▸ **EXERCISE**
Every single entry that follows is to be retyped exactly.

[[ INPUT DATA, beginning ]]

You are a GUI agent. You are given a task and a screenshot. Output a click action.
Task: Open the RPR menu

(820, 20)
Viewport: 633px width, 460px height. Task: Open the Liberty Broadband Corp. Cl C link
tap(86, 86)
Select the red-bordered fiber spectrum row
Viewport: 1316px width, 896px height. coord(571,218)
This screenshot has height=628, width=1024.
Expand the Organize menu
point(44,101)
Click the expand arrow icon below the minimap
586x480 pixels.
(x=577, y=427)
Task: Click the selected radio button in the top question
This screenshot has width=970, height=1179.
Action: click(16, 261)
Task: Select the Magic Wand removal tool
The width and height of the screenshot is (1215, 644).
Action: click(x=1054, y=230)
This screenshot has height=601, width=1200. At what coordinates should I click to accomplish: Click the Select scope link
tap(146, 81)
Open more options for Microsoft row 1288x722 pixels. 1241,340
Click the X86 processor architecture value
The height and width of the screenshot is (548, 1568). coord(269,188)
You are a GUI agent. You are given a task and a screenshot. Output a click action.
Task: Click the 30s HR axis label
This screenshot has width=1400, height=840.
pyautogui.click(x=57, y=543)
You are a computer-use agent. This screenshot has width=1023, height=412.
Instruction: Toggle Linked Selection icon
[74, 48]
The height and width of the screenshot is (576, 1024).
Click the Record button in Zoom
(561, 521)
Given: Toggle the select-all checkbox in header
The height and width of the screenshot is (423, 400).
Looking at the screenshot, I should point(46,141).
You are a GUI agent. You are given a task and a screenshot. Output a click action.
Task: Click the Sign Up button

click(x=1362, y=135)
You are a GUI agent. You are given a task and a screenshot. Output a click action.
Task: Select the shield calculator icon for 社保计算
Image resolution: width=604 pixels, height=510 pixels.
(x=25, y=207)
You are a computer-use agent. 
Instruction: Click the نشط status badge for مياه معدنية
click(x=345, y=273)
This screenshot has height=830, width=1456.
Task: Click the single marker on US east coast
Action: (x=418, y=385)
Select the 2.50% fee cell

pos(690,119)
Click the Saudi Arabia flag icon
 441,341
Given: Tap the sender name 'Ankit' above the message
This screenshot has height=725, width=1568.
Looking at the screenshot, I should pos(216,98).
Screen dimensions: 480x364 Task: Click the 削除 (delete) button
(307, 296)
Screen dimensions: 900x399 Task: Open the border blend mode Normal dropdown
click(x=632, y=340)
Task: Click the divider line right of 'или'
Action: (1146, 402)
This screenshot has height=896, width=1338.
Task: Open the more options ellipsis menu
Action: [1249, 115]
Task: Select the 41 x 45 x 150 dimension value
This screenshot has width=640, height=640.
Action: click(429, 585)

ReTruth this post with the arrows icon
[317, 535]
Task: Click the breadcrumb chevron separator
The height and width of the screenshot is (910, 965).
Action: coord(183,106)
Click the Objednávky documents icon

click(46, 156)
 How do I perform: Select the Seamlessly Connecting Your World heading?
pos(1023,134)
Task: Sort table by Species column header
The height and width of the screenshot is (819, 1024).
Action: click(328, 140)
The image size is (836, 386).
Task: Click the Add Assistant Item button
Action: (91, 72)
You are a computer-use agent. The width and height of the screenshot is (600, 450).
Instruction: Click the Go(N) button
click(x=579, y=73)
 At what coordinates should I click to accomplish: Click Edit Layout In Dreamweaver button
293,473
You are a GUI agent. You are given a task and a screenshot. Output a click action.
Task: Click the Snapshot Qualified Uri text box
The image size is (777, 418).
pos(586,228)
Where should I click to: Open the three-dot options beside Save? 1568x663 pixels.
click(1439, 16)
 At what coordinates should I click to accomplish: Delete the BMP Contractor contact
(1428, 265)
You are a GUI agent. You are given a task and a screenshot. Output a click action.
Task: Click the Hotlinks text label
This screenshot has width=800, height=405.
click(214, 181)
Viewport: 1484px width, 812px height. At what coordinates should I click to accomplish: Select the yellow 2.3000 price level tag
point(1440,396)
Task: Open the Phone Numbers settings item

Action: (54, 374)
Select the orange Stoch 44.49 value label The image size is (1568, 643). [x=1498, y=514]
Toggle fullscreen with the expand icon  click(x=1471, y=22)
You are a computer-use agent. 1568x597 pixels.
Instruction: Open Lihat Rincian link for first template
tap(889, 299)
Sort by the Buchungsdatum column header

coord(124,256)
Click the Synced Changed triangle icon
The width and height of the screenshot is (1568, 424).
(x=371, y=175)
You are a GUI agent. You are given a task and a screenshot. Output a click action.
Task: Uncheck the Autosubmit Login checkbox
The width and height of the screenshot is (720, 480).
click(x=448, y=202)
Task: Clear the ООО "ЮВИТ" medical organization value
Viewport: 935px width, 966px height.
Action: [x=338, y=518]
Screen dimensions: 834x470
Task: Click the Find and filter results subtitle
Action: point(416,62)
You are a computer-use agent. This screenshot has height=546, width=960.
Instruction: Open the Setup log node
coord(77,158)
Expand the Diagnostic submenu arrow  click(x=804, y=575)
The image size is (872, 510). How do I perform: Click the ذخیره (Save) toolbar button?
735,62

[[ INPUT DATA, end ]]

▸ **EXERCISE OUTPUT**
You are a GUI agent. You are given a task and a screenshot. Output a click action.
Task: Open the RPR menu

(820, 20)
Viewport: 633px width, 460px height. Task: Open the Liberty Broadband Corp. Cl C link
tap(86, 86)
Select the red-bordered fiber spectrum row
Viewport: 1316px width, 896px height. coord(571,218)
This screenshot has height=628, width=1024.
Expand the Organize menu
point(44,101)
Click the expand arrow icon below the minimap
586x480 pixels.
(x=577, y=427)
Task: Click the selected radio button in the top question
This screenshot has width=970, height=1179.
Action: click(16, 261)
Task: Select the Magic Wand removal tool
The width and height of the screenshot is (1215, 644).
Action: click(x=1054, y=230)
This screenshot has height=601, width=1200. At what coordinates should I click to accomplish: Click the Select scope link
tap(146, 81)
Open more options for Microsoft row 1288x722 pixels. 1241,340
Click the X86 processor architecture value
The height and width of the screenshot is (548, 1568). coord(269,188)
You are a GUI agent. You are given a task and a screenshot. Output a click action.
Task: Click the 30s HR axis label
This screenshot has width=1400, height=840.
pyautogui.click(x=57, y=543)
You are a computer-use agent. This screenshot has width=1023, height=412.
Instruction: Toggle Linked Selection icon
[74, 48]
The height and width of the screenshot is (576, 1024).
Click the Record button in Zoom
(561, 521)
Given: Toggle the select-all checkbox in header
The height and width of the screenshot is (423, 400).
Looking at the screenshot, I should point(46,141).
You are a GUI agent. You are given a task and a screenshot. Output a click action.
Task: Click the Sign Up button

click(x=1362, y=135)
You are a GUI agent. You are given a task and a screenshot. Output a click action.
Task: Select the shield calculator icon for 社保计算
Image resolution: width=604 pixels, height=510 pixels.
(x=25, y=207)
You are a computer-use agent. 
Instruction: Click the نشط status badge for مياه معدنية
click(x=345, y=273)
This screenshot has height=830, width=1456.
Task: Click the single marker on US east coast
Action: (x=418, y=385)
Select the 2.50% fee cell

pos(690,119)
Click the Saudi Arabia flag icon
 441,341
Given: Tap the sender name 'Ankit' above the message
This screenshot has height=725, width=1568.
Looking at the screenshot, I should pos(216,98).
Screen dimensions: 480x364 Task: Click the 削除 (delete) button
(307, 296)
Screen dimensions: 900x399 Task: Open the border blend mode Normal dropdown
click(x=632, y=340)
Task: Click the divider line right of 'или'
Action: (1146, 402)
This screenshot has height=896, width=1338.
Task: Open the more options ellipsis menu
Action: [1249, 115]
Task: Select the 41 x 45 x 150 dimension value
This screenshot has width=640, height=640.
Action: click(429, 585)

ReTruth this post with the arrows icon
[317, 535]
Task: Click the breadcrumb chevron separator
The height and width of the screenshot is (910, 965).
Action: coord(183,106)
Click the Objednávky documents icon

click(46, 156)
 How do I perform: Select the Seamlessly Connecting Your World heading?
pos(1023,134)
Task: Sort table by Species column header
The height and width of the screenshot is (819, 1024).
Action: click(328, 140)
The image size is (836, 386).
Task: Click the Add Assistant Item button
Action: (91, 72)
You are a computer-use agent. The width and height of the screenshot is (600, 450).
Instruction: Click the Go(N) button
click(x=579, y=73)
 At what coordinates should I click to accomplish: Click Edit Layout In Dreamweaver button
293,473
You are a GUI agent. You are given a task and a screenshot. Output a click action.
Task: Click the Snapshot Qualified Uri text box
The image size is (777, 418).
pos(586,228)
Where should I click to: Open the three-dot options beside Save? 1568x663 pixels.
click(1439, 16)
 At what coordinates should I click to accomplish: Delete the BMP Contractor contact
(1428, 265)
You are a GUI agent. You are given a task and a screenshot. Output a click action.
Task: Click the Hotlinks text label
This screenshot has width=800, height=405.
click(214, 181)
Viewport: 1484px width, 812px height. At what coordinates should I click to accomplish: Select the yellow 2.3000 price level tag
point(1440,396)
Task: Open the Phone Numbers settings item

Action: (54, 374)
Select the orange Stoch 44.49 value label The image size is (1568, 643). [x=1498, y=514]
Toggle fullscreen with the expand icon  click(x=1471, y=22)
You are a computer-use agent. 1568x597 pixels.
Instruction: Open Lihat Rincian link for first template
tap(889, 299)
Sort by the Buchungsdatum column header

coord(124,256)
Click the Synced Changed triangle icon
The width and height of the screenshot is (1568, 424).
(x=371, y=175)
You are a GUI agent. You are given a task and a screenshot. Output a click action.
Task: Uncheck the Autosubmit Login checkbox
The width and height of the screenshot is (720, 480).
click(x=448, y=202)
Task: Clear the ООО "ЮВИТ" medical organization value
Viewport: 935px width, 966px height.
Action: [x=338, y=518]
Screen dimensions: 834x470
Task: Click the Find and filter results subtitle
Action: point(416,62)
You are a computer-use agent. This screenshot has height=546, width=960.
Instruction: Open the Setup log node
coord(77,158)
Expand the Diagnostic submenu arrow  click(x=804, y=575)
The image size is (872, 510). How do I perform: Click the ذخیره (Save) toolbar button?
735,62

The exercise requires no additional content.